═════ EXTRAIT CHOISI
Au sens premier, «étonnement» signifie «frappé par le tonnerre». Or à l’âge de
quinze ans, en vacances à Majorque, Clément Rosset subit une commotion
violente. Passant non loin d’un immeuble en construction, il voit un ouvrier
tomber d’un échafaudage. L’homme se tue net à ses pieds. L’horreur et la
frayeur qu’il ressent à cet instant font germer en lui une «logique du pire»
qui, son œuvre en témoigne, tournera à l’idée fixe: à l’image même de la
charpente métallique, les édifices métaphysiques et moraux, malgré la stabilité
apparente de leurs fondements et de leurs agencements, ne soutiennent rien et
n’offrent aux humains qu’une protection illusoire contre leur expérience du
hasard, du temps et de la mort.
══════════
▸ **ÉNONCÉ DE L'EXERCICE A**: D'après l'extrait choisi, dans quel lieu Clément Rosset passait-il ses vacances lorsqu'il avait quinze ans ?
▸ **ÉNONCÉ DE L'EXERCICE B**: Comment résumeriez-vous l'extrait choisi en deux phrases ?
▸ **ÉNONCÉ DE L'EXERCICE C**: Reproduisez mot pour mot le passage de l'extrait choisi qui commence à « qui, son œuvre » et se termine à « de la mort. ».
La liste qui vient après l'extrait choisi n'a aucun rapport avec lui.
═════ EXTRAIT DE DONNÉES
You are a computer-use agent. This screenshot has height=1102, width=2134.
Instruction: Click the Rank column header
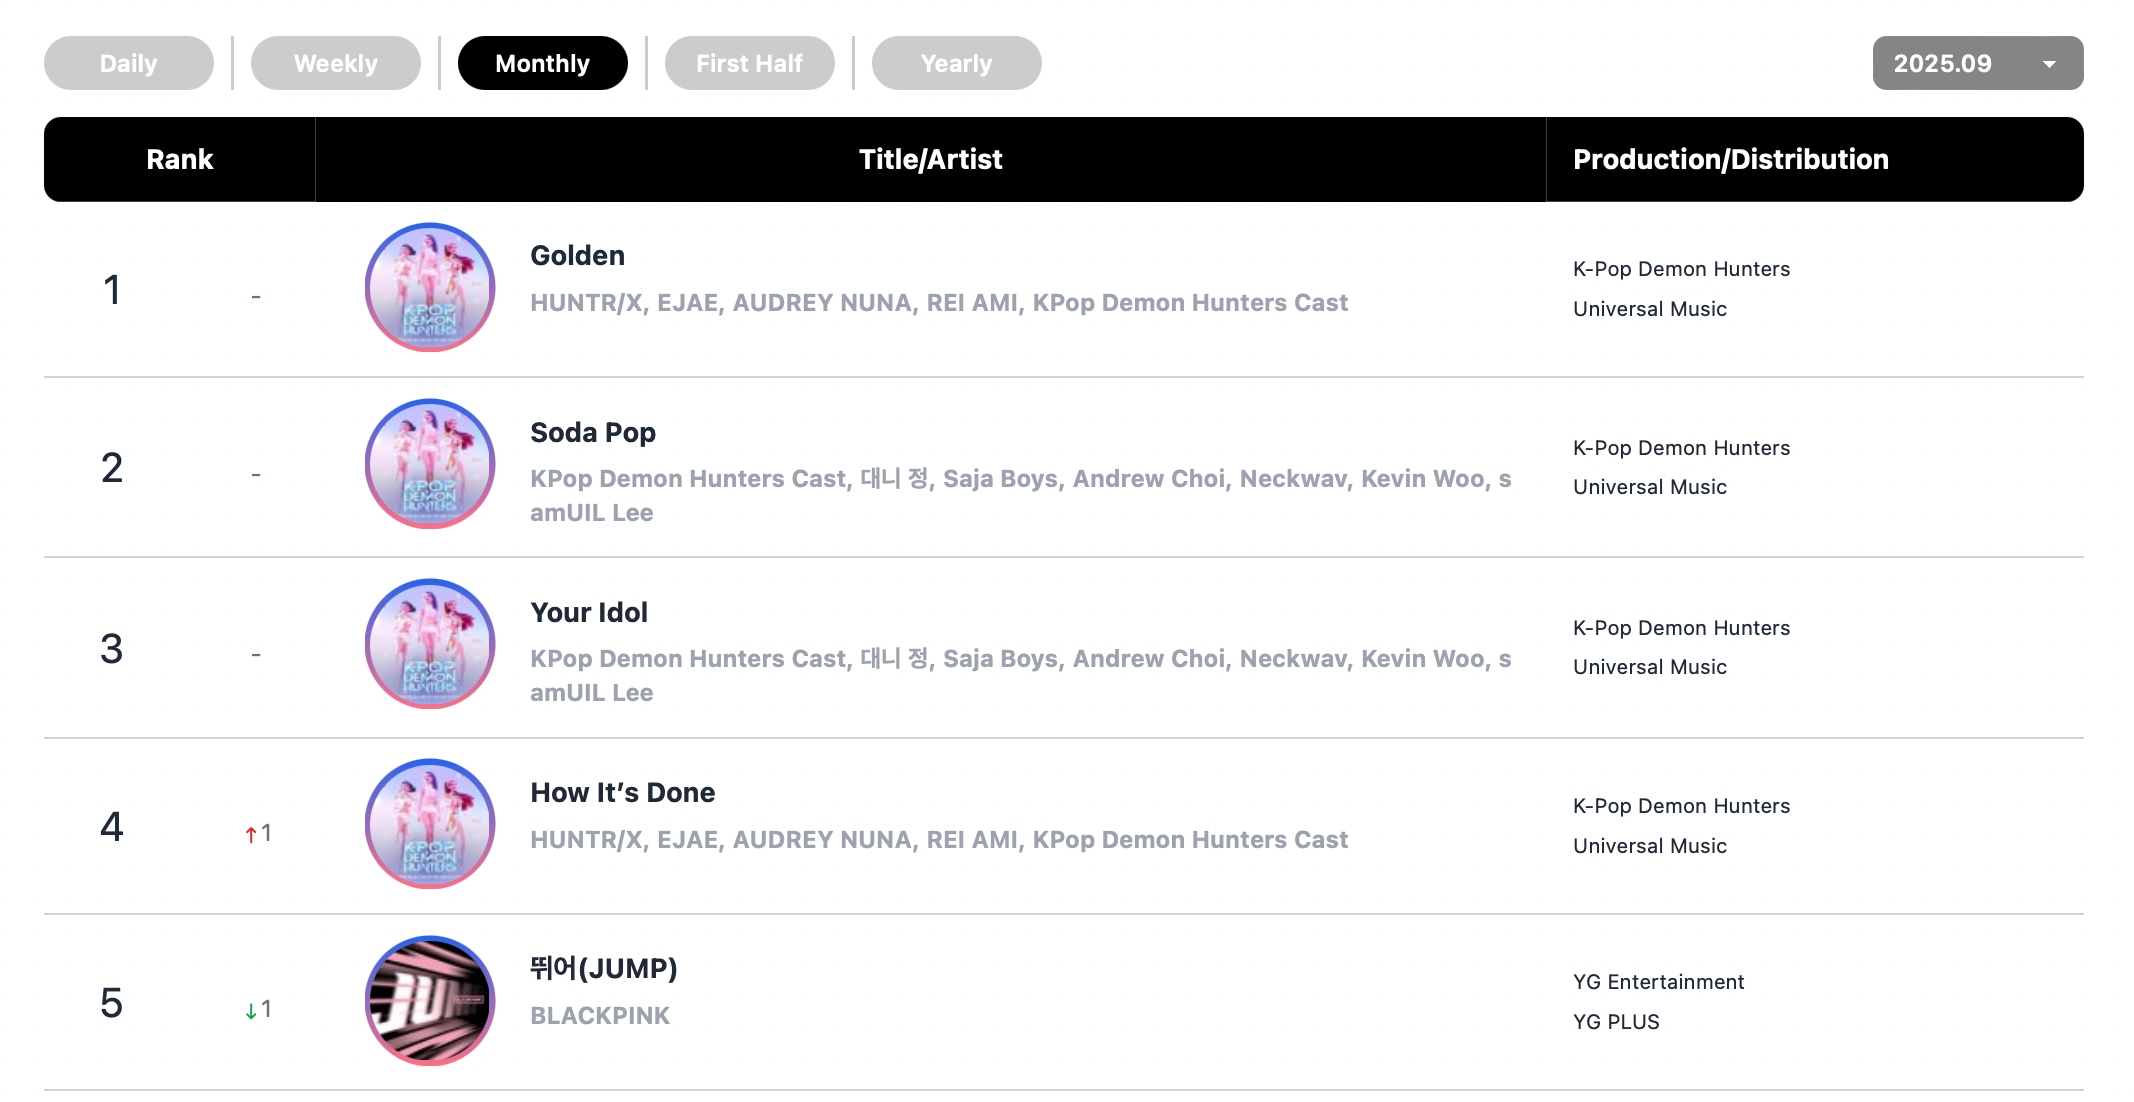click(180, 160)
══════════
▸ **RÉPONSE COMPLÈTE A**: À Majorque.

▸ **RÉPONSE COMPLÈTE B**: À quinze ans, en vacances à Majorque, Clément Rosset voit un ouvrier tomber d'un échafaudage et se tuer net à ses pieds. L'horreur et la frayeur de cet instant font germer en lui une « logique du pire » qui deviendra une idée fixe dans son œuvre : les édifices métaphysiques et moraux n'offrent aux humains qu'une protection illusoire contre leur expérience du hasard, du temps et de la mort.

▸ **RÉPONSE COMPLÈTE C**:
qui, son œuvre en témoigne, tournera à l’idée fixe: à l’image même de la
charpente métallique, les édifices métaphysiques et moraux, malgré la stabilité
apparente de leurs fondements et de leurs agencements, ne soutiennent rien et
n’offrent aux humains qu’une protection illusoire contre leur expérience du
hasard, du temps et de la mort.